Is the concept of “people-centred care” just new jargon for cost-cutting and to reduce access to routine health care? Or does it have the potential to improve both the health and well-being of people, while making the health system more efficient and less costly, and helping people to become healthier at the same time? This is the existential and fundamental question which policy makers and funders, together with the public and wider health care community, must answer.
From the nursing lens there are several ways to tackle this question. Nursing is based on the premise that each individual patient is a unique entity, even if millions of people in the world might suffer from the same illness, like diabetes, or high blood pressure. But to be able to manage the condition in a truly optimal manner that goes beyond medical therapy, we must recognise the unique social, ethnic, geographical and other factors that are also key determinants of health. Here is where the notion of “people-centred” health care can play a game-changing role, not as some empty, wasteful jargon, but by nurturing an approach that really does treat each individual and their illness differently.

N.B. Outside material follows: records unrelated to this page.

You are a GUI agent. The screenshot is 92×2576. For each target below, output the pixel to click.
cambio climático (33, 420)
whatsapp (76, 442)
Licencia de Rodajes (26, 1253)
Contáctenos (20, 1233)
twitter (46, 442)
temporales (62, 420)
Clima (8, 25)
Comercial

Nurses must be central to this agenda. Nurses interact with the largest number of individuals. The 16 million strong professionals around the world come in touch with the 7 billion people on this earth. Furthermore, based on many public surveys, nurses are the most trusted professionals from all health and non-health professions. Indeed, nurses are the drivers of good health care, acting as the interface between often quite worried patients and their families and their doctors, community professionals and pharmacists. Patients and doctors need nurses as partners and as leaders in care if they aim to achieve the desired outcomes. Nurses are not in it for themselves: they work hard and, though knowledgeable, skilled and qualified, are far from the top of the pyramid when it comes to pay and voice.
You would ask why this is all relevant. It is relevant because it is essential to have a “trusting” “therapeutic” relationship between health care professionals and the public in order for people to take the risk and adopt a culture of “people-centred health care”. For patients to be informed and gain confidence as partners, and for doctors and health care providers to work together smoothly, nurses are an essential link in the chain. Without the trust and support of nurses, it will not be possible to build the partnership that is the essential ingredient of “people-centred care”.
Once that relationship is formed between the nurse, or care professional, and the people, families and communities, the transfer of power and focus towards shared decision-making over one’s health care can become a reality.
To maintain the locus of control in the hands of the “people”, technology can become a very useful tool. This means a technology that enables the dialogue, knowledge and partnership to develop and build on existing relationships. But we must understand that technology cannot replace the fundamental relationship between the nurse and the client.
If all of this sounds obvious and simple, then why is it not happening in reality? There are many answers to this question, but while nurses may adhere to the notion that each person is the “master of their destiny” as a paradigm, the reality is that for far too long we, as health care professionals, have developed a strong dependency model. We use words, terminology and multiple confusing acronyms and abbreviations that become barriers, and leave the public out in the cold, feeling incompetent, unable to enter the “hall of fame” of knowledge, and even afraid to ask intelligent questions about their own health. To change this, we need a cultural transformation, which strongly acknowledges that the only person who has full control of their wellness is the individual patient, and as nurses and health care professionals, we are at best a partner in managing often very complex human realities.
In addition to this cultural shift, our educational systems have to go through a fundamental transformation from where we are the holders of knowledge and solutions to becoming the enablers. We must work alongside informed, empowered patients to facilitate the attainment of physical, mental and social well-being.
If we make that transformation, it could lead to much stronger returns on investment of time, effort and resources, and a healthier, invigorated and more economically active society as well.
The concepts and models are well articulated, but to make the final leap, we need to have the right people around the table. That includes nurses if the “next generation of reforms” is truly to be people-centred. Ministers for health, education, finance, decision makers, funders and other medical professionals who shape this crucial policy area: please open your offices and boardrooms and “walk the talk” by letting nurses and the public truly become part of the policy dialogue and turn what could become just more fashionable jargon into a powerful reality that benefits all.